## Given instruction
Copy the material below line for line, with no changes.
————
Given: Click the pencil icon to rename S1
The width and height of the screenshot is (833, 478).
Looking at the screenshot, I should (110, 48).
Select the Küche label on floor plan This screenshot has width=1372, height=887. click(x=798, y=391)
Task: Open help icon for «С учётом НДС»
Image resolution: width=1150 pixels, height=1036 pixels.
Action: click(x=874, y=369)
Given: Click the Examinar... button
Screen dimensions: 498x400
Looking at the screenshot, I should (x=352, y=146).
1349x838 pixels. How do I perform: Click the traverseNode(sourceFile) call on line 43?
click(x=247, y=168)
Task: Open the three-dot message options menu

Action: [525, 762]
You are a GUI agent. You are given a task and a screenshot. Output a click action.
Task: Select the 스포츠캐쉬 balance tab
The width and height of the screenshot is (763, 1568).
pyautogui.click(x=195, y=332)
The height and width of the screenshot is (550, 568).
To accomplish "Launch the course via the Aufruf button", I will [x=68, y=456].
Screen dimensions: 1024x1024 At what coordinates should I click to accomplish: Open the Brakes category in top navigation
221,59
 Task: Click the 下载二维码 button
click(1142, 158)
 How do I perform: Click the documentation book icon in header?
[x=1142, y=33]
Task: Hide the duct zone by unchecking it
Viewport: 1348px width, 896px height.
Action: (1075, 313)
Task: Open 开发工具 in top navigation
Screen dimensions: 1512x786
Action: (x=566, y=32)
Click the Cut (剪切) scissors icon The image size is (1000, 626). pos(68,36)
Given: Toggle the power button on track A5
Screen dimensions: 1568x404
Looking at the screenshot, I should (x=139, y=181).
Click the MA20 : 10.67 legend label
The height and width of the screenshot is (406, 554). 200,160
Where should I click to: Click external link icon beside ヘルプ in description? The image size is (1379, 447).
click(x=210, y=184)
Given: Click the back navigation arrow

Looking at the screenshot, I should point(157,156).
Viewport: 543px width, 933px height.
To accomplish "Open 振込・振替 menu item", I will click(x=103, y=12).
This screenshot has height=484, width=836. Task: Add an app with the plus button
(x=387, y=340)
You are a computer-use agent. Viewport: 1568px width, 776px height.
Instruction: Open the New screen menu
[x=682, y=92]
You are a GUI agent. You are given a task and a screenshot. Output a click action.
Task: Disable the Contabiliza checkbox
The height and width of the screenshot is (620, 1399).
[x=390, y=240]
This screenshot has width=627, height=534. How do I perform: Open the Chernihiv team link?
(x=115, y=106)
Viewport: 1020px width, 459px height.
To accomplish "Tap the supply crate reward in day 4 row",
————
## Answer to this problem
Given: Click the pencil icon to rename S1
The width and height of the screenshot is (833, 478).
Looking at the screenshot, I should (110, 48).
Select the Küche label on floor plan This screenshot has width=1372, height=887. click(x=798, y=391)
Task: Open help icon for «С учётом НДС»
Image resolution: width=1150 pixels, height=1036 pixels.
Action: click(x=874, y=369)
Given: Click the Examinar... button
Screen dimensions: 498x400
Looking at the screenshot, I should (x=352, y=146).
1349x838 pixels. How do I perform: Click the traverseNode(sourceFile) call on line 43?
click(x=247, y=168)
Task: Open the three-dot message options menu

Action: [525, 762]
You are a GUI agent. You are given a task and a screenshot. Output a click action.
Task: Select the 스포츠캐쉬 balance tab
The width and height of the screenshot is (763, 1568).
pyautogui.click(x=195, y=332)
The height and width of the screenshot is (550, 568).
To accomplish "Launch the course via the Aufruf button", I will [x=68, y=456].
Screen dimensions: 1024x1024 At what coordinates should I click to accomplish: Open the Brakes category in top navigation
221,59
 Task: Click the 下载二维码 button
click(1142, 158)
 How do I perform: Click the documentation book icon in header?
[x=1142, y=33]
Task: Hide the duct zone by unchecking it
Viewport: 1348px width, 896px height.
Action: (1075, 313)
Task: Open 开发工具 in top navigation
Screen dimensions: 1512x786
Action: (x=566, y=32)
Click the Cut (剪切) scissors icon The image size is (1000, 626). pos(68,36)
Given: Toggle the power button on track A5
Screen dimensions: 1568x404
Looking at the screenshot, I should (x=139, y=181).
Click the MA20 : 10.67 legend label
The height and width of the screenshot is (406, 554). 200,160
Where should I click to: Click external link icon beside ヘルプ in description? The image size is (1379, 447).
click(x=210, y=184)
Given: Click the back navigation arrow

Looking at the screenshot, I should point(157,156).
Viewport: 543px width, 933px height.
To accomplish "Open 振込・振替 menu item", I will click(x=103, y=12).
This screenshot has height=484, width=836. Task: Add an app with the plus button
(x=387, y=340)
You are a computer-use agent. Viewport: 1568px width, 776px height.
Instruction: Open the New screen menu
[x=682, y=92]
You are a GUI agent. You are given a task and a screenshot. Output a click action.
Task: Disable the Contabiliza checkbox
The height and width of the screenshot is (620, 1399).
[x=390, y=240]
This screenshot has width=627, height=534. How do I perform: Open the Chernihiv team link?
(x=115, y=106)
Viewport: 1020px width, 459px height.
To accomplish "Tap the supply crate reward in day 4 row",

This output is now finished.